According to the Times, the basics of the Madoff-prompted modification case are these: when Steven Simpkin and his wife Laura Blank divorced in 2006 “they agreed to split their considerable wealth equally.” In dividing up their assets, valuing cash versus real property, Simpkin kept, among other things, the couple’s account with Madoff (this may partly have been a matter of convenience as, the paper notes, it was held in his name). After Madoff’s fraud was exposed – and accounts held with him became worthless – in late 2008 Simpkin filed suit demanding that his ex-wife “turn over millions of dollars that she had received in their settlement to make up for the substantial losses he had sustained in the fraud.” Needless to say, Blank sees the situation differently, and the Times reports that the case is attracting considerable attention nationwide. As the paper notes, the court ruling will only, strictly speaking, impact New York’s divorce laws, “but a decision by the influential (NY Court of Appeals) could influence how judges interpret laws in other states.
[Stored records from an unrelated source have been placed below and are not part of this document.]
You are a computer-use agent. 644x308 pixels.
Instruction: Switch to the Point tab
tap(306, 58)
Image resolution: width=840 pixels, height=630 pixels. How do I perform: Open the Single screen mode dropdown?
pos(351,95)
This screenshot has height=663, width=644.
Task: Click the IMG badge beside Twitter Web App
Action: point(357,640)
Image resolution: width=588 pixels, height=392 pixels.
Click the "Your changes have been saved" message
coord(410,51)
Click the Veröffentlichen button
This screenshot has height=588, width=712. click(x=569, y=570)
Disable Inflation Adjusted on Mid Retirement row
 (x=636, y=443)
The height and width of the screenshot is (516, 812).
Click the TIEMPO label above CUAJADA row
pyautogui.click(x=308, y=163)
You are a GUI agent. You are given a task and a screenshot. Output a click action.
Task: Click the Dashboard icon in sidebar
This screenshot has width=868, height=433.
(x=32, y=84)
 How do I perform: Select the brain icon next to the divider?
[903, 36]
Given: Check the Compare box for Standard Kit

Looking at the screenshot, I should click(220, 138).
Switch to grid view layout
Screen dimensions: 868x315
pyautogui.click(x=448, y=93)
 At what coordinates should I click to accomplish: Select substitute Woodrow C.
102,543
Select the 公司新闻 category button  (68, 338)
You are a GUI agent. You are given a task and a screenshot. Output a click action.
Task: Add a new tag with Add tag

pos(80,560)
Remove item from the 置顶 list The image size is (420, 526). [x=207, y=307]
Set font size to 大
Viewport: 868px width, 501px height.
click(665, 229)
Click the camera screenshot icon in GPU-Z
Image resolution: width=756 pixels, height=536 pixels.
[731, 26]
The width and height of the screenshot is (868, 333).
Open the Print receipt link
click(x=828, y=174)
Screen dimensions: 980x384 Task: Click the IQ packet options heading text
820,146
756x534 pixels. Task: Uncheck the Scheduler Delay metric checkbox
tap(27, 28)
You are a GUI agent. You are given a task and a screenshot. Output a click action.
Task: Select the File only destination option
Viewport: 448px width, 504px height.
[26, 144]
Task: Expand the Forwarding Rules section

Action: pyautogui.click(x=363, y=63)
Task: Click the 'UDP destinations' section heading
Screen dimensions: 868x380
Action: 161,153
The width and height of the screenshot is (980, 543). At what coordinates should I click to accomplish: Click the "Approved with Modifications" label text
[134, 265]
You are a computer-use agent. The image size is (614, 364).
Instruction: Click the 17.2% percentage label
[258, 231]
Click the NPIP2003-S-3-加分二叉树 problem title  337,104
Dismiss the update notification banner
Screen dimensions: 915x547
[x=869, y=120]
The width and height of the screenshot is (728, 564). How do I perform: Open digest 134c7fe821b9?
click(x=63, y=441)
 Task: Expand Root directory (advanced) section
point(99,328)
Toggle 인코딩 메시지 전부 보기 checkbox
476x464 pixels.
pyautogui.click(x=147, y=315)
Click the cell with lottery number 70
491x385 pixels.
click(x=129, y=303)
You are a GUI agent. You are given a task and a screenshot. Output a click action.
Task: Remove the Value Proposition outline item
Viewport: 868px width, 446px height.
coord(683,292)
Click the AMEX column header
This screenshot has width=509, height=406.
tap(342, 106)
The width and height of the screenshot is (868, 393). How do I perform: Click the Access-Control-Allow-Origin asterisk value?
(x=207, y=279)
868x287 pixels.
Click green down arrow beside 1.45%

One might argue that Simpkin’s investment account dropping to zero is not Brand’s problem. Presumably if the family home she got in the settlement lost value when the real estate bubble burst she could not seek to get money back from him. But, as the paper notes, the issue is not necessarily that clear cut. The Madoff account was fraudulent from Day One, though neither spouse knew that at the time. With that in mind Simpkin is demanding a modification under a doctrine known as “mutual mistake.” The idea is that since both spouses were honestly mistaken when they valued the account the settlement should be retroactively rebalanced. For her part, Blank is arguing, in effect, that enough time elapsed between the settlement and the exposure of Madoff’s fraud that the doctrine should not apply, especially since her ex-husband continued to add to his Madoff account for many months after the settlement.
From the perspective of an Orange County divorce lawyer it is undeniable that this case is worth watching closely. Divorce law is, of course, governed by states and California is different from New York in a number of key respects (notably, by being a community property state). But the potential for an important precedent remains.